-- start Exercise data --
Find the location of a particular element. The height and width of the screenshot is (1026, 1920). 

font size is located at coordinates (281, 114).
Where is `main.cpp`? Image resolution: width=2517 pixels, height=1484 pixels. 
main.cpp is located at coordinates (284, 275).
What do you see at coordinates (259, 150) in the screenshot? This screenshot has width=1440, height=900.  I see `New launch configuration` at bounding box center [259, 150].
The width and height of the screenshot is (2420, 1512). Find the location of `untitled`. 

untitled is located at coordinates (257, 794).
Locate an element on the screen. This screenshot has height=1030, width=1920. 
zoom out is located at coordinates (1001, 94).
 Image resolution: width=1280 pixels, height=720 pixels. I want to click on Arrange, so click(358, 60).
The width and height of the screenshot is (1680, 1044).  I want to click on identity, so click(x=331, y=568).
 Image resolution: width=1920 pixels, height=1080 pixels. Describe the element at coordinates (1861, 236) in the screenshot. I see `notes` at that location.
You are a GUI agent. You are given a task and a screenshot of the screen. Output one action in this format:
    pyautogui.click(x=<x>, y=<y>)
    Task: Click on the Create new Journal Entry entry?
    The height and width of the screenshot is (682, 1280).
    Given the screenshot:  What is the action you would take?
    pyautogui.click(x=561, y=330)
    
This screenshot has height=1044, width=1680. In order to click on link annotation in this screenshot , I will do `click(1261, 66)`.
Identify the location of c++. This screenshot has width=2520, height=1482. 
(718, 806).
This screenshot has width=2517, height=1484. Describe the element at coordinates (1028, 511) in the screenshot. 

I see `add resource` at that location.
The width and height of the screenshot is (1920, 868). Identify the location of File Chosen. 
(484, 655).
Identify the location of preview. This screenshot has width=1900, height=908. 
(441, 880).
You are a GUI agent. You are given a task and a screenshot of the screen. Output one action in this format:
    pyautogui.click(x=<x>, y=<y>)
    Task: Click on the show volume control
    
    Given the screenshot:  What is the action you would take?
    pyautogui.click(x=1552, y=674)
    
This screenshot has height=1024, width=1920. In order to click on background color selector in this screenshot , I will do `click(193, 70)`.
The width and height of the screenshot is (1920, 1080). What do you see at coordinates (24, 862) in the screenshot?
-- end Exercise data --
Please reproduce all of the material above word for word, from the first line to the last.

Find the location of a particular element. The height and width of the screenshot is (1026, 1920). 

font size is located at coordinates (281, 114).
Where is `main.cpp`? Image resolution: width=2517 pixels, height=1484 pixels. 
main.cpp is located at coordinates (284, 275).
What do you see at coordinates (259, 150) in the screenshot? This screenshot has width=1440, height=900.  I see `New launch configuration` at bounding box center [259, 150].
The width and height of the screenshot is (2420, 1512). Find the location of `untitled`. 

untitled is located at coordinates (257, 794).
Locate an element on the screen. This screenshot has height=1030, width=1920. 
zoom out is located at coordinates (1001, 94).
 Image resolution: width=1280 pixels, height=720 pixels. I want to click on Arrange, so click(358, 60).
The width and height of the screenshot is (1680, 1044).  I want to click on identity, so click(x=331, y=568).
 Image resolution: width=1920 pixels, height=1080 pixels. Describe the element at coordinates (1861, 236) in the screenshot. I see `notes` at that location.
You are a GUI agent. You are given a task and a screenshot of the screen. Output one action in this format:
    pyautogui.click(x=<x>, y=<y>)
    Task: Click on the Create new Journal Entry entry?
    The height and width of the screenshot is (682, 1280).
    Given the screenshot:  What is the action you would take?
    pyautogui.click(x=561, y=330)
    
This screenshot has height=1044, width=1680. In order to click on link annotation in this screenshot , I will do `click(1261, 66)`.
Identify the location of c++. This screenshot has width=2520, height=1482. 
(718, 806).
This screenshot has width=2517, height=1484. Describe the element at coordinates (1028, 511) in the screenshot. 

I see `add resource` at that location.
The width and height of the screenshot is (1920, 868). Identify the location of File Chosen. 
(484, 655).
Identify the location of preview. This screenshot has width=1900, height=908. 
(441, 880).
You are a GUI agent. You are given a task and a screenshot of the screen. Output one action in this format:
    pyautogui.click(x=<x>, y=<y>)
    Task: Click on the show volume control
    
    Given the screenshot:  What is the action you would take?
    pyautogui.click(x=1552, y=674)
    
This screenshot has height=1024, width=1920. In order to click on background color selector in this screenshot , I will do `click(193, 70)`.
The width and height of the screenshot is (1920, 1080). What do you see at coordinates (24, 862) in the screenshot?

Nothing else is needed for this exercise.